Conclusion : pour mieux traverser le désert – pardon, parcourir la longue route – il est préférable d’adopter une logique de long terme. Sous peine de devoir tout recommencer à chaque fois. Le film « Edge of tomorrow » constituant la version optimiste de la démarche. Tout comme, pour les ainés, « Groundhound day« . Les amateurs d’Histoire préfèreront peut-être lire « The defence of Duffer’s drift« .
Vers la permanence du RETEX
Vous me voyez venir. Du court au long, la suite logique est d’instaurer un RETEX permanent. Celui-ci peut même s’étoffer au point de concerner l’ensemble de l’organisme et de ses membres, collectivement comme individuellement. Il bénéficiera également de la prise en compte de l’environnement de l’entité. Je pense, par exemple, à la relation avec les clients, les fournisseurs, les partenaires et même les concurrents.
Dans ces conditions, chacun aura conscience d’appartenir à un véritable organisme apprenant qui cherche, en permanence, à progresser et à tirer parti de toutes circonstances. Le retour d’expérience ne constituera plus une contrainte imposée, redoutée ou mal vécue. Il deviendra plutôt une sorte de fédérateur pour aller de l’avant. Il permettra aussi de mieux réagir aux imprévus comme peut le faire un athlète en pleine possession de ses moyens, conscient de ses limites comme de ses capacités et adaptant au mieux son programme d’entrainement.
Mais pour ce faire, encore faudra-t-il dépasser le stade du processus. Ce dernier deviendrait alors un véritable acte réflexe maîtrisé par chacun. Dans ce cadre, les aspects techniques du mode opératoire se feraient oublier pour se fondre dans une forme d’état naturel. Pourvu qu’on en comprenne l’intérêt, qu’on en perçoive bien le contour et que chacun le veuille.
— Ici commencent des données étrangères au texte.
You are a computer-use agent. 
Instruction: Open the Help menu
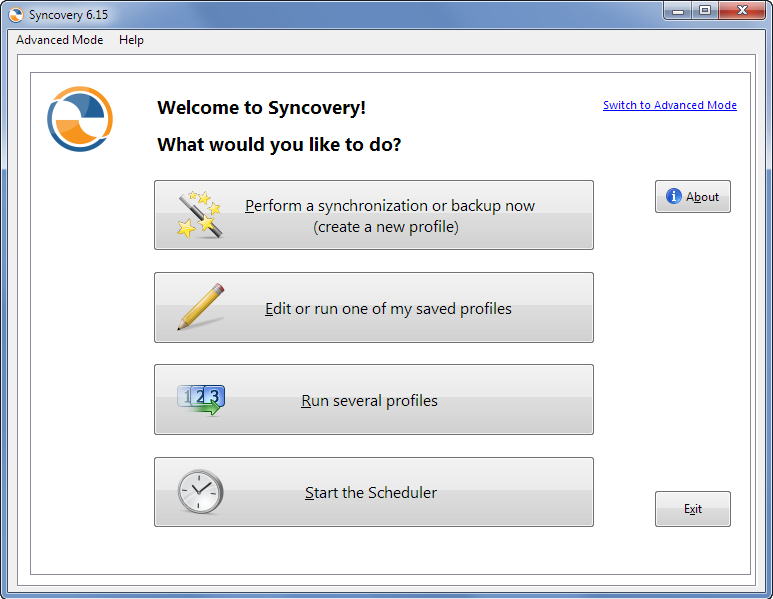tap(131, 40)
Conclusion : l’étape suivante consiste à atteindre le stade de permanence avec comme objectif le progrès collectif et individuel.
Conclusion
Nous sommes donc partis d’un processus qui, déjà par essence, se veut global pour constituer un RETEX digne de ce nom. Mais encore faut-il que ce dernier s’inscrive dans le temps long pour prouver son efficacité. Et, surtout, l’idéal serait d’instaurer un état-d’esprit ad hoc, une véritable culture du retour d’expérience. Ce qui permettrait de faire non pas de la prose sans le savoir mais du RETEX, naturellement, sans y penser, mais en ayant parfaitement conscience des actes à accomplir.